Here the honest fellow bade us good-bye. "The sahib will not forget me
when he gets to India," he said, on leaving, thereby implying that he
wished to be well reported to the Indian Government. "But take care of
Malak; he is a bad man - a very bad man."
A rough and tedious journey of two days over deep sandy desert,
varied by an occasional salt marsh, brought us to Beila, the seat of
government of the Djam, or chief of the province of Las Beila, eighty
miles due north of Sonmiani. With a feeling of relief I sighted the
dirty, dilapidated city, with its mud huts and tawdry pink and green
banners surmounting the palace and fort. The Baluch camel is not the
easiest animal in existence, and I had, for the first few hours of the
march, experienced all the miseries of _mal de mer_ brought on by a
blazing sun and the rolling, unsteady gait of my ship of the desert.

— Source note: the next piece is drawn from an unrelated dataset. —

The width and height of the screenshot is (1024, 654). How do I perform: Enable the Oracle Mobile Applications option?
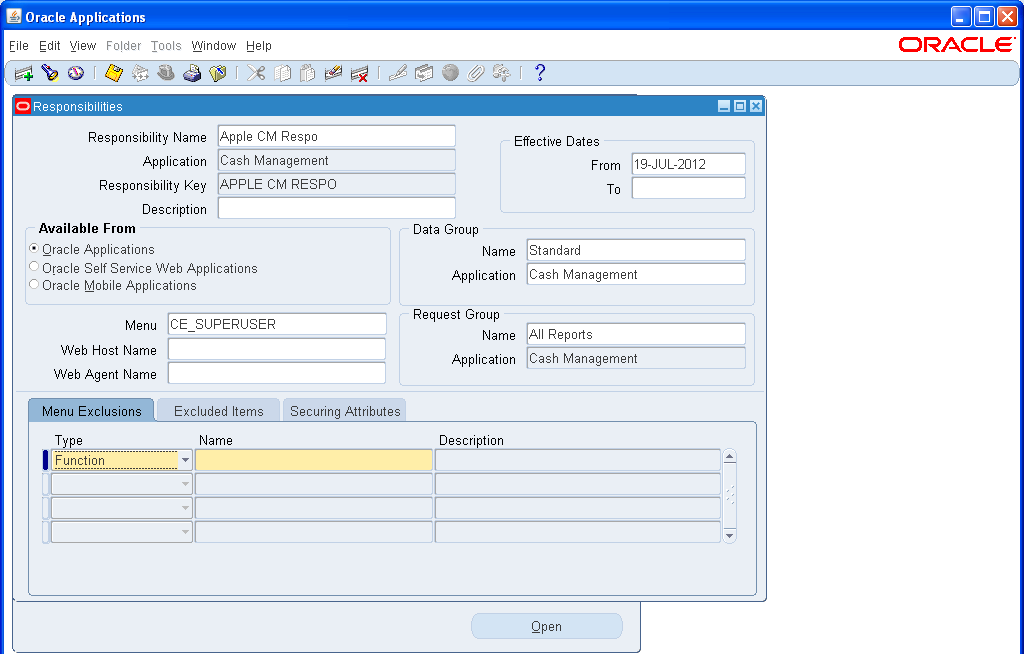tap(31, 284)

Though awkward in his paces, the Baluch camel is swift. They are small
and better looking than most; nor do their coats present so much the
appearance of a "doormat with the mange," as those of the animals of
other countries. We had as yet passed but two villages - three or four
low shapeless huts, almost hidden in rock and scrub by the side of
the caravan-track, which, as far as Beila, is pretty clearly defined.
There had been nothing else to break the dull, dead monotony of sand
and swamp, not a sign of human life, and but one well (at Outhal) of
rather brackish water.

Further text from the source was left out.